In between… die Fakten (1)

Momentan passiert ungefähr so viel, wie in Shanghai, nur nochmal viel mehr. Um das alles irgendwie in den Blog zu bekommen, habe ich überlegt, die ‚besonderen‘ Ereignisse hier festzuhalten.

Fakten. Weil Fakten sind immer gut. Trotzdem ein sehr dickes SORRY!, dass ich die letzte Zeit so nachlässig mit dem Schreiben war.

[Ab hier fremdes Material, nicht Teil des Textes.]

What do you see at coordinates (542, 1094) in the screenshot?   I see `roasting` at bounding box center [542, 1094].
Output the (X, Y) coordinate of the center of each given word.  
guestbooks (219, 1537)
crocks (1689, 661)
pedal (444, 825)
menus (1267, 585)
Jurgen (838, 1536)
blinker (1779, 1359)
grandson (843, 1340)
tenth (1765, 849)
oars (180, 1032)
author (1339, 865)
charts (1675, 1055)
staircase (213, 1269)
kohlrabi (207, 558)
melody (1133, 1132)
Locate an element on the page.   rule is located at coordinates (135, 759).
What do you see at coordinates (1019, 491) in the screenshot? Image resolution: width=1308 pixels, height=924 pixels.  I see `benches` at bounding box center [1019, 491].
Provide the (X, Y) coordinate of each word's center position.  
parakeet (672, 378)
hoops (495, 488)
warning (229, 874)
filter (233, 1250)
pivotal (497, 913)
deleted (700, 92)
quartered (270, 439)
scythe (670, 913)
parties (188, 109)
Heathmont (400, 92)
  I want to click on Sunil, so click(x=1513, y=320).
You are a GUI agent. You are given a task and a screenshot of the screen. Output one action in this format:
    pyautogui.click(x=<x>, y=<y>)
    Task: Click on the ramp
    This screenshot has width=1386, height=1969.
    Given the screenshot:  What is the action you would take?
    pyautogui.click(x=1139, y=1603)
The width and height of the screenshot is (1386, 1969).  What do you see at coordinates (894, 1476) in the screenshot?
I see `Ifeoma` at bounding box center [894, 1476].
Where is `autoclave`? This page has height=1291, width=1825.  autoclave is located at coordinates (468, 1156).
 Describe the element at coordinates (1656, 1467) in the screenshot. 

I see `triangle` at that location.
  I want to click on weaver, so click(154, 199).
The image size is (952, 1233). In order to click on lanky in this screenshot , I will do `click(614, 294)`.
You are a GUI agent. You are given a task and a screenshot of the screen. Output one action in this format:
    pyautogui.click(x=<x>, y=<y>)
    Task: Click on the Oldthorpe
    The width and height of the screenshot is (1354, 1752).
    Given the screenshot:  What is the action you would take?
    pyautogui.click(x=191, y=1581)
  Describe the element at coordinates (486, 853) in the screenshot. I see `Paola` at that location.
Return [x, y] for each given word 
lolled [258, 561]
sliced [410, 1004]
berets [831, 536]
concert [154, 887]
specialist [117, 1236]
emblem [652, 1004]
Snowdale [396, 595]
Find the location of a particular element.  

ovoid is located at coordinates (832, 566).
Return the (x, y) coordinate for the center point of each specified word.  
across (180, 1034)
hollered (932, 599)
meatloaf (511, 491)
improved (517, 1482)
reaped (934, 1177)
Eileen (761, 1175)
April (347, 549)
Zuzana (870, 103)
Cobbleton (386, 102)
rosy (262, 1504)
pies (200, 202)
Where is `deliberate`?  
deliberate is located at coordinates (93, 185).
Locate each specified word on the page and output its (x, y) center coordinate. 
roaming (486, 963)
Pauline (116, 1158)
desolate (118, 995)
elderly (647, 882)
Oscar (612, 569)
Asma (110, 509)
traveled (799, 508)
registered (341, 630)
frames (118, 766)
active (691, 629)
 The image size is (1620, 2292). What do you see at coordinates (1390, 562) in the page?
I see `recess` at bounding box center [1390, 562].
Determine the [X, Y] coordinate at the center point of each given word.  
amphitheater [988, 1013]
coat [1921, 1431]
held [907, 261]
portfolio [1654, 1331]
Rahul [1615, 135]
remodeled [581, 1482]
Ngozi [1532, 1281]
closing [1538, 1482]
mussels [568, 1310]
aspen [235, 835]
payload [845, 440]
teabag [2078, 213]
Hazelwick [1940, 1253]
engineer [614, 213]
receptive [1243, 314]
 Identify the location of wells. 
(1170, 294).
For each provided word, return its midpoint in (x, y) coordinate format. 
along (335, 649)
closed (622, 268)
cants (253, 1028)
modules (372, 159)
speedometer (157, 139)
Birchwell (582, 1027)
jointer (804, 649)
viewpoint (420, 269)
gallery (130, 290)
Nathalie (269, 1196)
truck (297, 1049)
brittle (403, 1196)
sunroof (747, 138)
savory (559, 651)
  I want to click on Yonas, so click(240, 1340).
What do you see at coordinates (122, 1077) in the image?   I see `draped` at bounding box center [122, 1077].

31. Juli – Heimflug nach Deutschland. Ankunft und Heimfahrt nach Hause. Ge-Jetlagged eine Party für/mit meinen engsten Freunden aus der Heimatstadt gefeiert.
3. August – Rückfahrt in die Studienstadt. Eigene Wohnung wieder beziehen. Putzen und so.
5. August – Auswahlgespräch für mein Masterstudium. Also, das Wunsch-Masterstudium. Netten Gesprächspartner gehabt. Themen unter anderem mein Lebenslauf (gut.), schlechte Noten (weniger gut), Fachzeugs erklären (besonders gut). Danach dann zur ‚Farewell‘-Party von einem sehr guten Freund. Irgendwann um 5 Uhr knipsen wir bei ihm die Lichter aus.
6. August – meine Geschwister kommen mich besuchen. Wir gehen Matratzen shoppen. (Der Besuch erfolgt) Natürlich aus gutem Grund:
7. August – Insgesamt 13 Freunde von mir (und ich) fahren zum Sziget. Um noch etwas von Budapest zu sehen, fahren wir 3 Tage vorher los. Es ist also packen und vorbereiten angesagt.
8. + 9. August – Budapest. Tolle Stadt, aber heiss ohne Ende. Kurz: Ruin Bars, Szechenyibad, Parlament, Donau.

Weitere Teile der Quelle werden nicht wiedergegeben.